“Food Leaders are De Facto Climate Leaders”
Healthcare Without Harm published an excellent article last month about the role of hospital foodservice in climate change: Nourishing Patients and the Planet: The Role of Hospital Food Service in Climate Leadership. Featuring the work of the University of Washington and University of Vermont Medical Centers, it’s an important read that applies to all foodservice operations.
Here’s an excerpt:
Food is the best medicine. It’s why foodservice professionals work tirelessly to ensure their facilities purchase the freshest food to serve patients, staff, and visitors. They have even broadened the scope of “healthy” food, taking into consideration where it comes from, and how it’s grown or raised. They strive to provide the people who eat at their facilities with organic, local and sustainable products. In the work that they’re doing every day to make food healthier, they’re also helping to lead the charge against climate change, the greatest public health threat — -and opportunity — of the 21st century.
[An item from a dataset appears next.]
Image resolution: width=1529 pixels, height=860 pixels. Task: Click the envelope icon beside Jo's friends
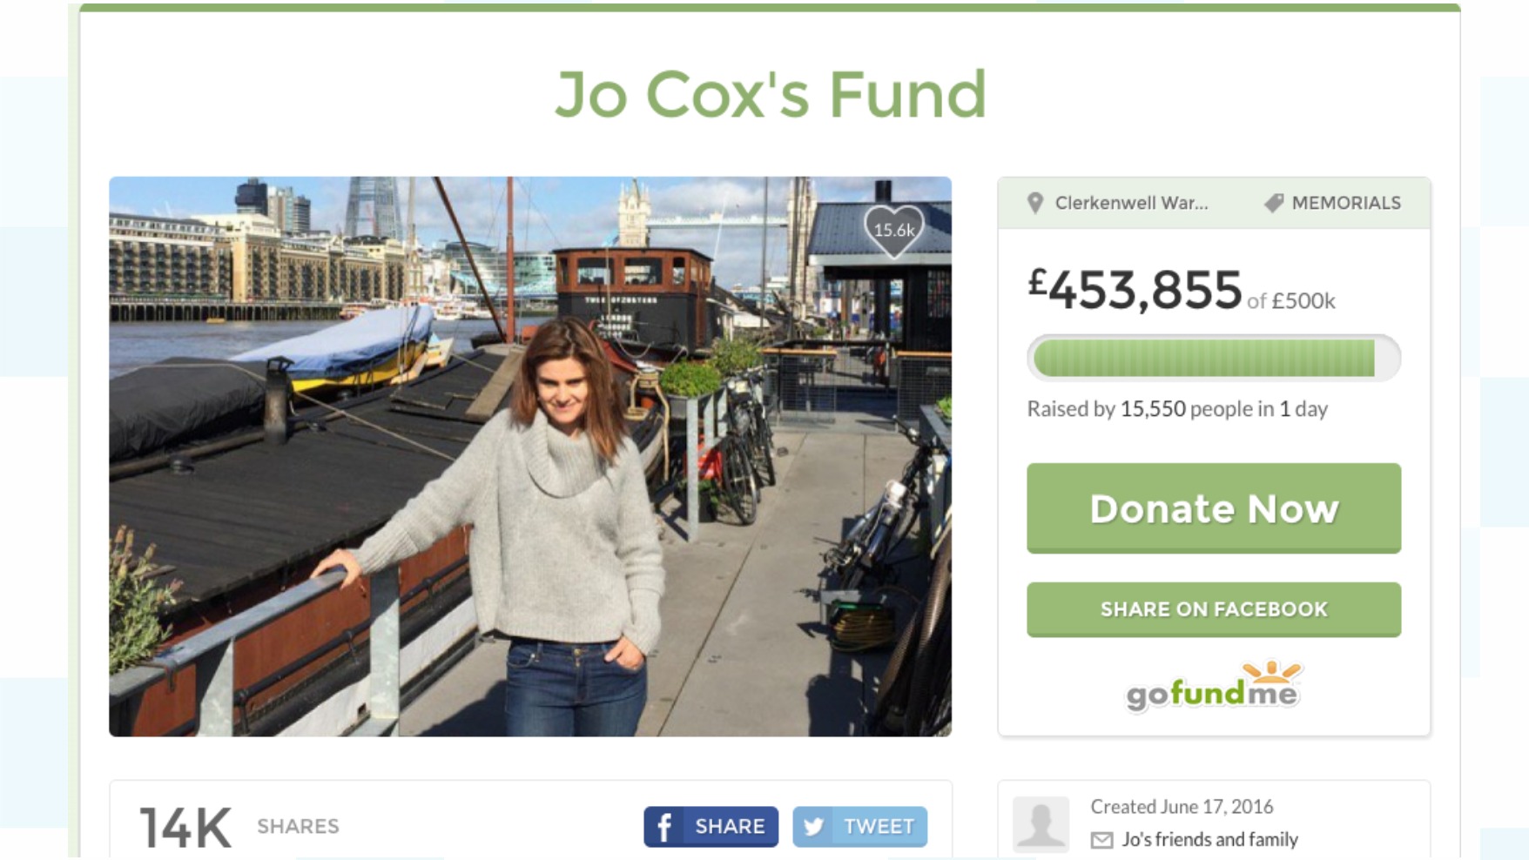point(1101,840)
When considering what it means to grow and produce sustainable food, climate change may not be the first thing that comes to mind. Yet industrial agriculture is one of the biggest contributors of carbon emissions. The Intergovernmental Panel on Climate Change estimates that agriculture and associated land use changes are responsible for 24% of global emissions — greater than emissions from industry and greater than the combined emissions of transportation and buildings.
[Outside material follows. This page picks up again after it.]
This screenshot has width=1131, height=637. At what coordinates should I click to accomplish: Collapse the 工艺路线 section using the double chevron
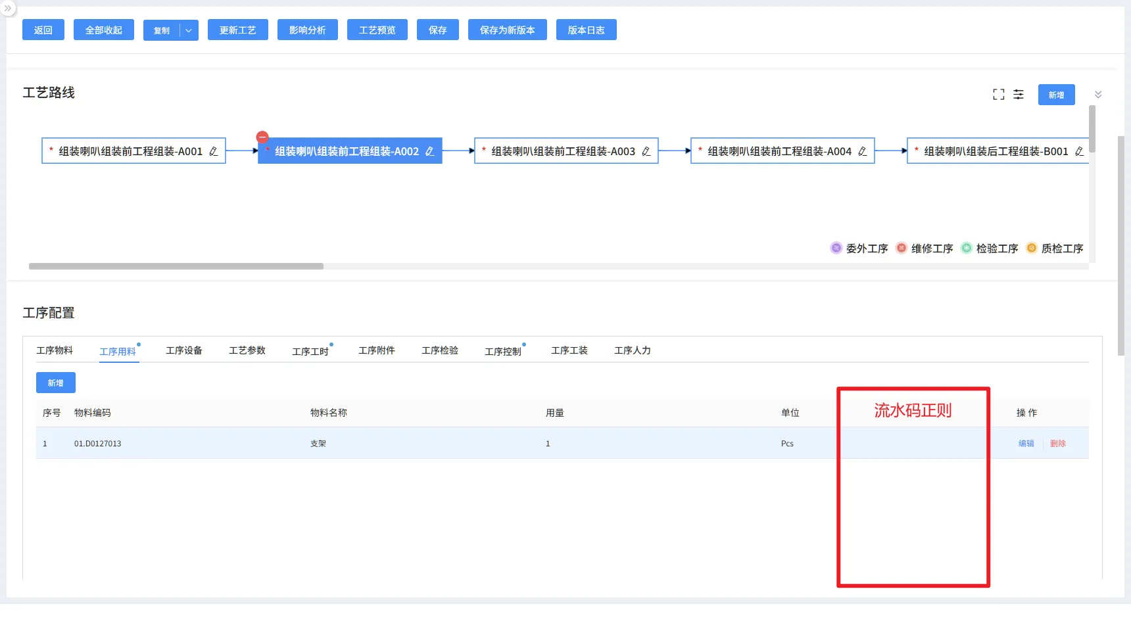click(x=1097, y=95)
If food procurement remains entangled in industrial agriculture, this is in direct contradiction to health care’s healing mission. The healthcare sector can use its annual buying power of $12 billion (in the United States alone) to reduce the climate impact from agriculture by purchasing and serving foods that are protective of the climate.
Hundreds of hospitals across the United States are changing their purchasing practices to take into account these critical issues — having completely transformed their food services or starting to take steps along that trajectory.
Serving over three million customers per year combined on opposite coasts, the University of Washington Medical Center (UWMC) and the University of Vermont Medical Center (UVM) purchase, produce and serve an enormous amount of food — and as a result have a significant environmental impact. That impact is a positive one thanks to decisive ecologically-informed interventions throughout their food service such as meat and food waste reductions, and local and sustainable food purchasing practices. These two facilities demonstrate how foodservice work can lead to reduced greenhouse gas (GHG) emissions — a definitive step towards reducing a facility’s footprint and mitigating climate change.